▸ THE PROBLEM
The response should consist of the records that follow, printed exactly.

[MATERIAL FOR THIS TASK]

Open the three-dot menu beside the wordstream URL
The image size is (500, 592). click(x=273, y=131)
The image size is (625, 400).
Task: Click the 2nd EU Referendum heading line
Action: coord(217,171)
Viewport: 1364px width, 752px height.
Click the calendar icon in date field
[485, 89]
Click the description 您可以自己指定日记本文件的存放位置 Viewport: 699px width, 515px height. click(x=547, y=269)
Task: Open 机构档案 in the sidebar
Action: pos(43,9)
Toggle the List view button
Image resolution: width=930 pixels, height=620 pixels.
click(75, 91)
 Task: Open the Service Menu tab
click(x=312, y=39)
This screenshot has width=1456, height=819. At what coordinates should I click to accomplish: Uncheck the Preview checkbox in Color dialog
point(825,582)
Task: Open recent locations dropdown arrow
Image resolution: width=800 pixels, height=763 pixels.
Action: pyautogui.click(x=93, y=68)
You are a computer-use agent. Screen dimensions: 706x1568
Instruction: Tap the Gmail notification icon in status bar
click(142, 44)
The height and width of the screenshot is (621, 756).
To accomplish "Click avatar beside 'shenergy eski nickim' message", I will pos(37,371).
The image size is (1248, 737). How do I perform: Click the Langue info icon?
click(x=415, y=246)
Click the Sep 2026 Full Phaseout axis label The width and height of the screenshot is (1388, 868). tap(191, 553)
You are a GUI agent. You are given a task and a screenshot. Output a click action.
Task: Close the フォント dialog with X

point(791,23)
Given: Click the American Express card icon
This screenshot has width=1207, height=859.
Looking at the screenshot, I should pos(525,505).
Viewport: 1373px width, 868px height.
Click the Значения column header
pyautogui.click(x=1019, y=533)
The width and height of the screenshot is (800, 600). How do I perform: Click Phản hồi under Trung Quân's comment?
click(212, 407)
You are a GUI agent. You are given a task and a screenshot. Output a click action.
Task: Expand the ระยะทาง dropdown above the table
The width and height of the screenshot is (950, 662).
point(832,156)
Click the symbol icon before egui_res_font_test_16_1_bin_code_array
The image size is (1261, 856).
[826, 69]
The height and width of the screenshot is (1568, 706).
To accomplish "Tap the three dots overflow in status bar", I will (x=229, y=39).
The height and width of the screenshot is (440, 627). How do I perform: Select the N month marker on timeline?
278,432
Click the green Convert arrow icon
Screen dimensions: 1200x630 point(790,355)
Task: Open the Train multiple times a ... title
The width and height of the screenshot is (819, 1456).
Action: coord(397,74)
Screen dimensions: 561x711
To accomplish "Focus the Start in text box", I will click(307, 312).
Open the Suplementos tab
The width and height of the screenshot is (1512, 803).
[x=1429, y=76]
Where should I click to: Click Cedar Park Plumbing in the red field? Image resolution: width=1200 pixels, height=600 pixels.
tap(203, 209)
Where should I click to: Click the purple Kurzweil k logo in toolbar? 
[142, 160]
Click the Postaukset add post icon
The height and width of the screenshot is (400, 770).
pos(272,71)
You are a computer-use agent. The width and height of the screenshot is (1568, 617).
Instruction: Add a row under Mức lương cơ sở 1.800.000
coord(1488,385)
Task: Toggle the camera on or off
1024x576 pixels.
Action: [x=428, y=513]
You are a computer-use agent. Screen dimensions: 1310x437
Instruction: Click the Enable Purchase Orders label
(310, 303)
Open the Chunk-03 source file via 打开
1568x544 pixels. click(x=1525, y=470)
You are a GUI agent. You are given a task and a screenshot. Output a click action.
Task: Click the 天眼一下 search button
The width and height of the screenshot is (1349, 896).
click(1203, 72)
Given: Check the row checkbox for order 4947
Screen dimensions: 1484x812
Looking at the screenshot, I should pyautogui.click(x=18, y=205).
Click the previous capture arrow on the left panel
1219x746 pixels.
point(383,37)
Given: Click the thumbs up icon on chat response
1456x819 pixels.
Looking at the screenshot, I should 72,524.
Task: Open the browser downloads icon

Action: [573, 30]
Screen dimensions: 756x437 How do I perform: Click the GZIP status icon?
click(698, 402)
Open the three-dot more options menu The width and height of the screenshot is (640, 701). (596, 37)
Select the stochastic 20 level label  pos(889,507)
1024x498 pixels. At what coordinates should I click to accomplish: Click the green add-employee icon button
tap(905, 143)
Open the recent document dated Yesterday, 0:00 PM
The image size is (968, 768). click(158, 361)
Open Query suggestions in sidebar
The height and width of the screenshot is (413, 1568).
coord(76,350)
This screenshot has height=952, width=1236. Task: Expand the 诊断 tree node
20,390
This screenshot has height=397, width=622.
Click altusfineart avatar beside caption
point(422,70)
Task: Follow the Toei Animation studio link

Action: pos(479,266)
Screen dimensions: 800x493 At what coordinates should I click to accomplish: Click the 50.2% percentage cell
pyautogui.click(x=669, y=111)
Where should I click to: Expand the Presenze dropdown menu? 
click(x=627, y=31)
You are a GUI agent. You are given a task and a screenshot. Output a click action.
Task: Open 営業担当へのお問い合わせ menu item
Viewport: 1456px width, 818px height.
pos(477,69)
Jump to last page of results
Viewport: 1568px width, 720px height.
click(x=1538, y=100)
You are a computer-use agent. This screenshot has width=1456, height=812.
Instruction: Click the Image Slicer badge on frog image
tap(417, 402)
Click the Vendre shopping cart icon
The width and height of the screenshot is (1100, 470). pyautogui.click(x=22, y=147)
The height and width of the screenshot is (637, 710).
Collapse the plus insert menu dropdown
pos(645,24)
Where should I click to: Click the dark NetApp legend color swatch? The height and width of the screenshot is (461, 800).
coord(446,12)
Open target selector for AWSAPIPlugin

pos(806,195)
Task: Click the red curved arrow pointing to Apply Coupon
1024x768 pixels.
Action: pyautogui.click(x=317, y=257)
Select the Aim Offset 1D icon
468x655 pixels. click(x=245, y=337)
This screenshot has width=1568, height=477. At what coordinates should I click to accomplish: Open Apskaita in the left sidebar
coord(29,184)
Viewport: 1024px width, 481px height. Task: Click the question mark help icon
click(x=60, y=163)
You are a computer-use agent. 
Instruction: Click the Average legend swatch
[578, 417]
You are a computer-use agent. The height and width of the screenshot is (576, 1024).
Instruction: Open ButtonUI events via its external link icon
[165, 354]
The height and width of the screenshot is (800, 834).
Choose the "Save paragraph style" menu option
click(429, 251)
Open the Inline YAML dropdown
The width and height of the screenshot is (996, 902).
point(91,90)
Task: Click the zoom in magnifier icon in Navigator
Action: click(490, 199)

[/MATERIAL FOR THIS TASK]

▸ RESULT
Open the three-dot menu beside the wordstream URL
The image size is (500, 592). click(x=273, y=131)
The image size is (625, 400).
Task: Click the 2nd EU Referendum heading line
Action: coord(217,171)
Viewport: 1364px width, 752px height.
Click the calendar icon in date field
[485, 89]
Click the description 您可以自己指定日记本文件的存放位置 Viewport: 699px width, 515px height. click(x=547, y=269)
Task: Open 机构档案 in the sidebar
Action: pos(43,9)
Toggle the List view button
Image resolution: width=930 pixels, height=620 pixels.
click(75, 91)
 Task: Open the Service Menu tab
click(x=312, y=39)
This screenshot has width=1456, height=819. At what coordinates should I click to accomplish: Uncheck the Preview checkbox in Color dialog
point(825,582)
Task: Open recent locations dropdown arrow
Image resolution: width=800 pixels, height=763 pixels.
Action: pyautogui.click(x=93, y=68)
You are a computer-use agent. Screen dimensions: 706x1568
Instruction: Tap the Gmail notification icon in status bar
click(142, 44)
The height and width of the screenshot is (621, 756).
To accomplish "Click avatar beside 'shenergy eski nickim' message", I will pos(37,371).
The image size is (1248, 737). How do I perform: Click the Langue info icon?
click(x=415, y=246)
Click the Sep 2026 Full Phaseout axis label The width and height of the screenshot is (1388, 868). tap(191, 553)
You are a GUI agent. You are given a task and a screenshot. Output a click action.
Task: Close the フォント dialog with X

point(791,23)
Given: Click the American Express card icon
This screenshot has width=1207, height=859.
Looking at the screenshot, I should pos(525,505).
Viewport: 1373px width, 868px height.
Click the Значения column header
pyautogui.click(x=1019, y=533)
The width and height of the screenshot is (800, 600). How do I perform: Click Phản hồi under Trung Quân's comment?
click(212, 407)
You are a GUI agent. You are given a task and a screenshot. Output a click action.
Task: Expand the ระยะทาง dropdown above the table
The width and height of the screenshot is (950, 662).
point(832,156)
Click the symbol icon before egui_res_font_test_16_1_bin_code_array
The image size is (1261, 856).
[826, 69]
The height and width of the screenshot is (1568, 706).
To accomplish "Tap the three dots overflow in status bar", I will (x=229, y=39).
The height and width of the screenshot is (440, 627). How do I perform: Select the N month marker on timeline?
278,432
Click the green Convert arrow icon
Screen dimensions: 1200x630 point(790,355)
Task: Open the Train multiple times a ... title
The width and height of the screenshot is (819, 1456).
Action: coord(397,74)
Screen dimensions: 561x711
To accomplish "Focus the Start in text box", I will click(307, 312).
Open the Suplementos tab
The width and height of the screenshot is (1512, 803).
[x=1429, y=76]
Where should I click to: Click Cedar Park Plumbing in the red field? Image resolution: width=1200 pixels, height=600 pixels.
tap(203, 209)
Where should I click to: Click the purple Kurzweil k logo in toolbar? 
[142, 160]
Click the Postaukset add post icon
The height and width of the screenshot is (400, 770).
pos(272,71)
You are a computer-use agent. The width and height of the screenshot is (1568, 617).
Instruction: Add a row under Mức lương cơ sở 1.800.000
coord(1488,385)
Task: Toggle the camera on or off
1024x576 pixels.
Action: [x=428, y=513]
You are a computer-use agent. Screen dimensions: 1310x437
Instruction: Click the Enable Purchase Orders label
(310, 303)
Open the Chunk-03 source file via 打开
1568x544 pixels. click(x=1525, y=470)
You are a GUI agent. You are given a task and a screenshot. Output a click action.
Task: Click the 天眼一下 search button
The width and height of the screenshot is (1349, 896).
click(1203, 72)
Given: Check the row checkbox for order 4947
Screen dimensions: 1484x812
Looking at the screenshot, I should pyautogui.click(x=18, y=205).
Click the previous capture arrow on the left panel
1219x746 pixels.
point(383,37)
Given: Click the thumbs up icon on chat response
1456x819 pixels.
Looking at the screenshot, I should 72,524.
Task: Open the browser downloads icon

Action: [573, 30]
Screen dimensions: 756x437 How do I perform: Click the GZIP status icon?
click(698, 402)
Open the three-dot more options menu The width and height of the screenshot is (640, 701). (596, 37)
Select the stochastic 20 level label  pos(889,507)
1024x498 pixels. At what coordinates should I click to accomplish: Click the green add-employee icon button
tap(905, 143)
Open the recent document dated Yesterday, 0:00 PM
The image size is (968, 768). click(158, 361)
Open Query suggestions in sidebar
The height and width of the screenshot is (413, 1568).
coord(76,350)
This screenshot has height=952, width=1236. Task: Expand the 诊断 tree node
20,390
This screenshot has height=397, width=622.
Click altusfineart avatar beside caption
point(422,70)
Task: Follow the Toei Animation studio link

Action: pos(479,266)
Screen dimensions: 800x493 At what coordinates should I click to accomplish: Click the 50.2% percentage cell
pyautogui.click(x=669, y=111)
Where should I click to: Expand the Presenze dropdown menu? 
click(x=627, y=31)
You are a GUI agent. You are given a task and a screenshot. Output a click action.
Task: Open 営業担当へのお問い合わせ menu item
Viewport: 1456px width, 818px height.
pos(477,69)
Jump to last page of results
Viewport: 1568px width, 720px height.
click(x=1538, y=100)
You are a computer-use agent. This screenshot has width=1456, height=812.
Instruction: Click the Image Slicer badge on frog image
tap(417, 402)
Click the Vendre shopping cart icon
The width and height of the screenshot is (1100, 470). pyautogui.click(x=22, y=147)
The height and width of the screenshot is (637, 710).
Collapse the plus insert menu dropdown
pos(645,24)
Where should I click to: Click the dark NetApp legend color swatch? The height and width of the screenshot is (461, 800).
coord(446,12)
Open target selector for AWSAPIPlugin

pos(806,195)
Task: Click the red curved arrow pointing to Apply Coupon
1024x768 pixels.
Action: pyautogui.click(x=317, y=257)
Select the Aim Offset 1D icon
468x655 pixels. click(x=245, y=337)
This screenshot has width=1568, height=477. At what coordinates should I click to accomplish: Open Apskaita in the left sidebar
coord(29,184)
Viewport: 1024px width, 481px height. Task: Click the question mark help icon
click(x=60, y=163)
You are a computer-use agent. 
Instruction: Click the Average legend swatch
[578, 417]
You are a computer-use agent. The height and width of the screenshot is (576, 1024).
Instruction: Open ButtonUI events via its external link icon
[165, 354]
The height and width of the screenshot is (800, 834).
Choose the "Save paragraph style" menu option
click(429, 251)
Open the Inline YAML dropdown
The width and height of the screenshot is (996, 902).
point(91,90)
Task: Click the zoom in magnifier icon in Navigator
Action: click(490, 199)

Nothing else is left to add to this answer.